Provided passage:
● ● ● ● ●

Professional Golf Tour of India
- Formerly: Aircel Professional Golf Tour of India Tata Steel Professional Golf Tour of India
- Sport: Golf
- Founded: 2006
- First season: 2006–07
- Country: Based in India
- Most titles: Order of Merit titles: Rashid Khan (3) Tournament wins: Mukesh Kumar (21)
- Website: www.pgtofindia.com

= Professional Golf Tour of India =

The Professional Golf Tour of India (PGTI), currently titled as the DP World Professional Golf Tour of India for sponsorship reasons, is a professional golf tour for men based in India. The tour was formed in 2006, as the successor to the Indian PGA Golf Tour, which ran from 1997 to 2006.

The PGTI serves as a feeder tour for higher level tours such as the Asian Tour. Many Indian players have become members of the Asian Tour, while a small number have joined the world's leading two tours, the European Tour and the United States–based PGA Tour.

The PGTI became a member of the International Federation of PGA Tours in 2009, but its events did not carry Official World Golf Ranking points unless they were co-sanctioned by tours that are included in the world ranking system. In July 2018, the OWGR announced that the PGTI would receive world ranking points in its own right beginning in 2019.

==History==
India's Royal Calcutta Golf Club was founded in 1829 and is usually regarded as the oldest outside the United Kingdom. In the early years Indian golf with dominated by British players and it was not until 1949 that Mohinder Bal became the first Indian to win the All-India Amateur Championship. The Indian Golf Union (IGU) was founded in 1955 to take over responsibility for Indian Golf, which had previously been largely in the hands of the Royal Calcutta Golf Club. The sport was still dominated by amateurs at that point, but most of them were now Indian.

● ● ● ● ●

Dataset excerpts:
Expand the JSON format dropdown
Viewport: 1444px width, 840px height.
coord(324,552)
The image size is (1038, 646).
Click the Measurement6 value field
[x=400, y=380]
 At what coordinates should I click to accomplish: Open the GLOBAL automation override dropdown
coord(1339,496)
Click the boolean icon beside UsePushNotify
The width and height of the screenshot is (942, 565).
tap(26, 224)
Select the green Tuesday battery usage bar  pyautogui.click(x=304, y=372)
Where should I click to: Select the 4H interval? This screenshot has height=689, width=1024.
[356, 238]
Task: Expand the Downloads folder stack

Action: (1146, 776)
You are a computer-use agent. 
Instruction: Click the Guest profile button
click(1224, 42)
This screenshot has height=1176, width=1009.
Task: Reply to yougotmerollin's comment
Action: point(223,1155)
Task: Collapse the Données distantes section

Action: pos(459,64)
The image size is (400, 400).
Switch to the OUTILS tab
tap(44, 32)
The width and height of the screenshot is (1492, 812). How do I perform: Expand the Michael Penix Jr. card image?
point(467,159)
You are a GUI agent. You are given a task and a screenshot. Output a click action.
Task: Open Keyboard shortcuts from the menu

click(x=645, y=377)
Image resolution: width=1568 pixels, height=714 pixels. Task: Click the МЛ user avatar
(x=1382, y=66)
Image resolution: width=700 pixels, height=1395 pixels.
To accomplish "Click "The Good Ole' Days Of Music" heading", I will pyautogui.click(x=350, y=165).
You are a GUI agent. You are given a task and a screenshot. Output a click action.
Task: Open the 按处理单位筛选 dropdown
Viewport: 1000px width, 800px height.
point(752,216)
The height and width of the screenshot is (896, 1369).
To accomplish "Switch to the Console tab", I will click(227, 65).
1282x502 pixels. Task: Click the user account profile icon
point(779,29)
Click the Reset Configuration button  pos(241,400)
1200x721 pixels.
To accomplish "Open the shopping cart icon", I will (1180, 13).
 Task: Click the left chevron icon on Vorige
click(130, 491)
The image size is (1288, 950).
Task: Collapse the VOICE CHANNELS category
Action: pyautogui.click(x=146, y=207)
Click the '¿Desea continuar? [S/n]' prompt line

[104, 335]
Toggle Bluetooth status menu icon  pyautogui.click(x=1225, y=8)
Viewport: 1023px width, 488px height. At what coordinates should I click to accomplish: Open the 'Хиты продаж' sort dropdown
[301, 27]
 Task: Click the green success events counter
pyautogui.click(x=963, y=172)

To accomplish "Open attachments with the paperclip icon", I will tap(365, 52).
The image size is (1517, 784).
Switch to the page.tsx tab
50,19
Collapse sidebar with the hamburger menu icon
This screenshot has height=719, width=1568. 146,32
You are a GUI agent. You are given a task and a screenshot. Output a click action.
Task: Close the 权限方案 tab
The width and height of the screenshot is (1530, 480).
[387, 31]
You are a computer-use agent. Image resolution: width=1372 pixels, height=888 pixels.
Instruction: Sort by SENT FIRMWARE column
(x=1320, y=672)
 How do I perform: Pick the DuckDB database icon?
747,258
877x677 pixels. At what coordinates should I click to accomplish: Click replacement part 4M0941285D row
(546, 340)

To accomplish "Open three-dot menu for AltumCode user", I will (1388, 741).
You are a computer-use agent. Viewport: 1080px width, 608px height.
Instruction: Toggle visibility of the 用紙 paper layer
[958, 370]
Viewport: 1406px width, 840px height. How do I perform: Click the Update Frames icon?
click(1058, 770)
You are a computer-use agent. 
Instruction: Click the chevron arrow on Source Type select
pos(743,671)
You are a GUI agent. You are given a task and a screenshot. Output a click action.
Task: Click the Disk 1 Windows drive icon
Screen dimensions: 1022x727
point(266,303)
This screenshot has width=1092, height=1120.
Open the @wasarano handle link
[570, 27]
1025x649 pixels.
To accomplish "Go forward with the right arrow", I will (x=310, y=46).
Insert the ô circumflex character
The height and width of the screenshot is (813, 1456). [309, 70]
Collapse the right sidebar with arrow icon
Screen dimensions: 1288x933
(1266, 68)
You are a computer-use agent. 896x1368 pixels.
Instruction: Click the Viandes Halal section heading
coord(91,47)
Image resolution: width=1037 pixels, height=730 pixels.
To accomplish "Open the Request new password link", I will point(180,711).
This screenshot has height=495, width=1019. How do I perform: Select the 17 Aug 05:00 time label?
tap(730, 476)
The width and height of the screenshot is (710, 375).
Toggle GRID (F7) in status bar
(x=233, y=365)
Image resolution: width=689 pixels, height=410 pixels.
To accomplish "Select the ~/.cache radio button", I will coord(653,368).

● ● ● ● ●

Given task 1: According to the golf tour text, in what year did the PGTI become a member of the International Federation of PGA Tours?
Given task 2: List every golf tour named in the golf tour text other than the Professional Golf Tour of India itself under any of its names.
Given task 3: From the golf tour text, copy the stretch from "The Professional Golf" through "1997 to 2006.".
The records above are separate material with no link to the golf tour text.

Problem solution 1: 2009

Problem solution 2:
Indian PGA Golf Tour
Asian Tour
European Tour
PGA Tour

Problem solution 3:
The Professional Golf Tour of India (PGTI), currently titled as the DP World Professional Golf Tour of India for sponsorship reasons, is a professional golf tour for men based in India. The tour was formed in 2006, as the successor to the Indian PGA Golf Tour, which ran from 1997 to 2006.